Fifteen minutes later we’d arrived at Beth’s parents’ house. Sometime during Noah and Andrea’s joyous and noisy reunion, she declared herself his “wild, wonderful YaYa.” (Both kids call her YaYa because when Noah was a toddler she sent us a picture of herself in a talking picture frame singing “I love you, yeah, yeah.” She’s been YaYa ever since. We found out later that YaYa is Greek for Grandma, which made it seem even more appropriate, even though none of us is Greek.)

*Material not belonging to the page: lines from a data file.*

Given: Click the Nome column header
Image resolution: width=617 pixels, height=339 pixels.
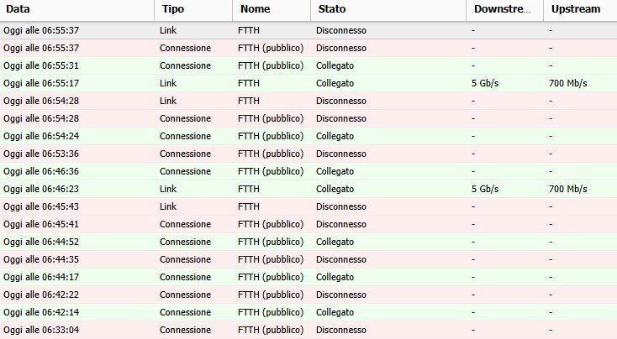Looking at the screenshot, I should (272, 9).
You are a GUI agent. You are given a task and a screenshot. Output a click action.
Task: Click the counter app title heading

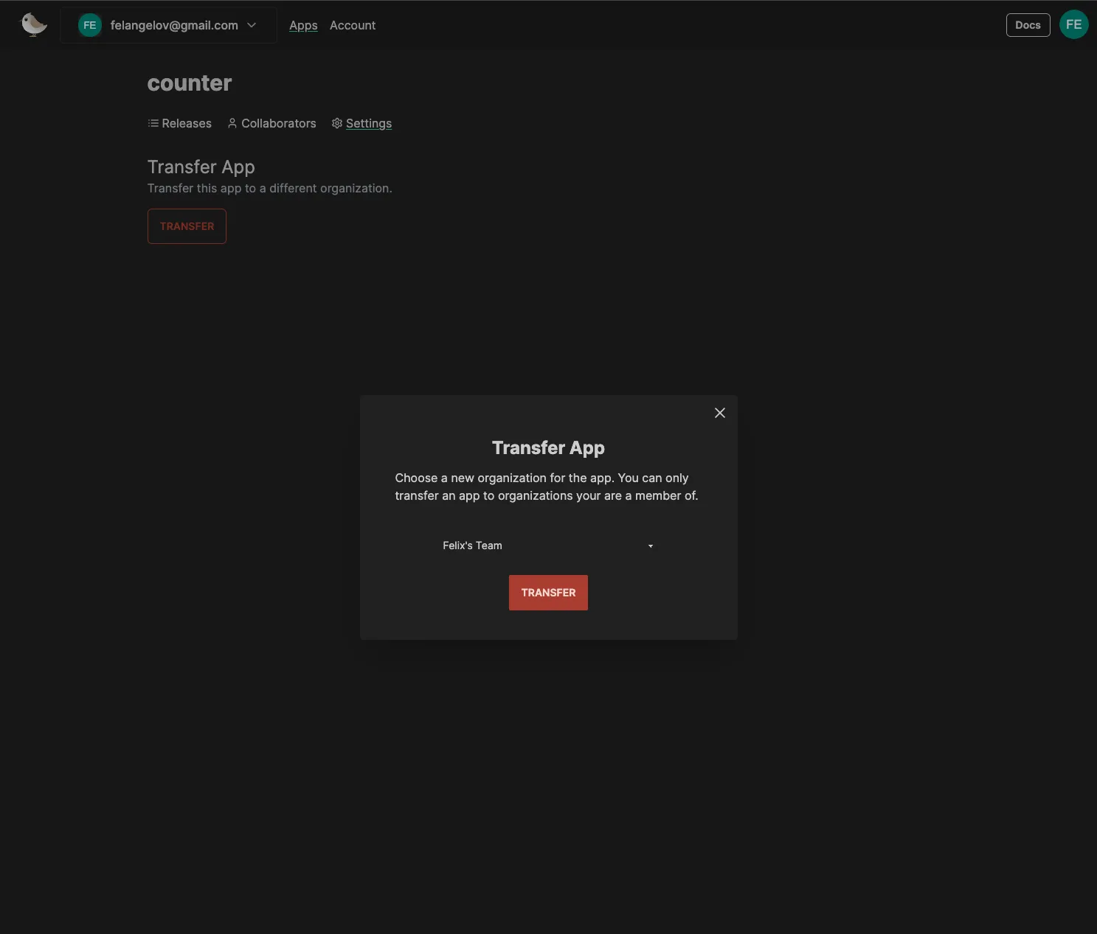[190, 83]
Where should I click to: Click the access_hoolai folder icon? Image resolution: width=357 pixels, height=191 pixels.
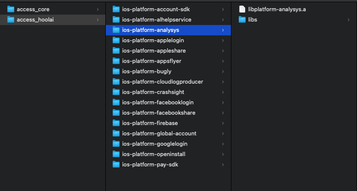click(11, 20)
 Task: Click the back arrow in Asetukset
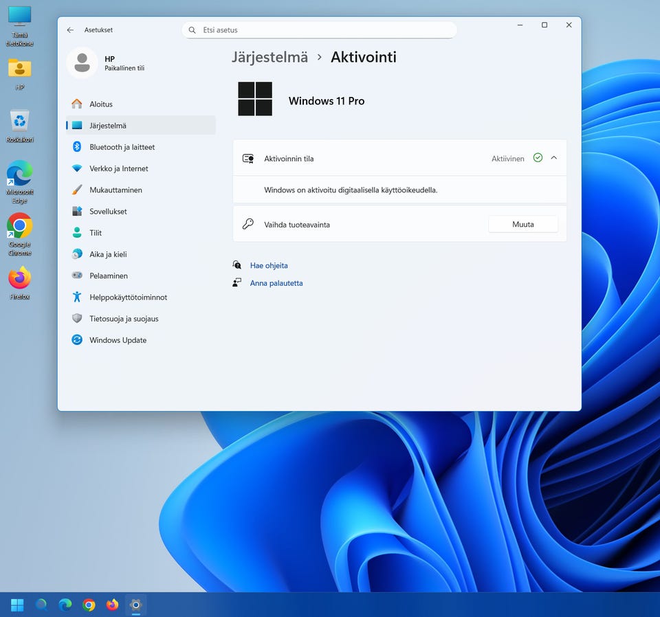(70, 30)
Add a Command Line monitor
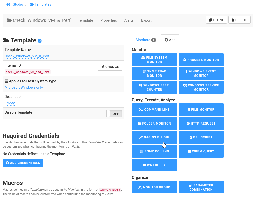The width and height of the screenshot is (256, 199). point(154,110)
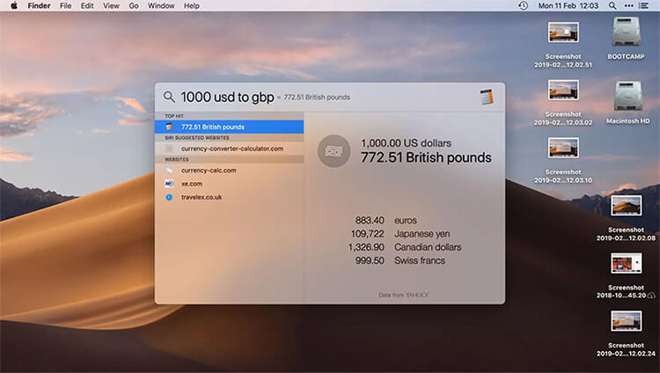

When I referred to our visit as a “four-day” one later that evening, both Noah and Andrea howled in protest. They thought we were staying a week! I backpedaled as best I could. It was three full days and two half-days (Monday afternoon to Friday afternoon). That could be four or five days depending on how you count them. But Beth said a week! Apparently she meant a work week. No matter how you count the days, here are some of the highlights of our abbreviated week in the Mountain State:
Top Ten Wild and Wonderful Moments:
(In chronological order. I tried, but I couldn’t rank them.)
10 Sail Naked
Shortly after we arrived, Andrea presented both kids with gifts from her recent trip to Italy. They both got colored pencils in cups with little Pinocchio figures perched on them. June called them “Pokios” and claimed ownership of both. June got two sundresses—a flowered one from Italy and a pink, green and white striped one Andrea sewed for her. Noah got a shirt from Sorrento with the alphabet in nautical flags and a secret message spelled in flags underneath. Andrea had not thought to decode it before she bought it but Beth was curious and did so at once. It said “Sail Naked” in English.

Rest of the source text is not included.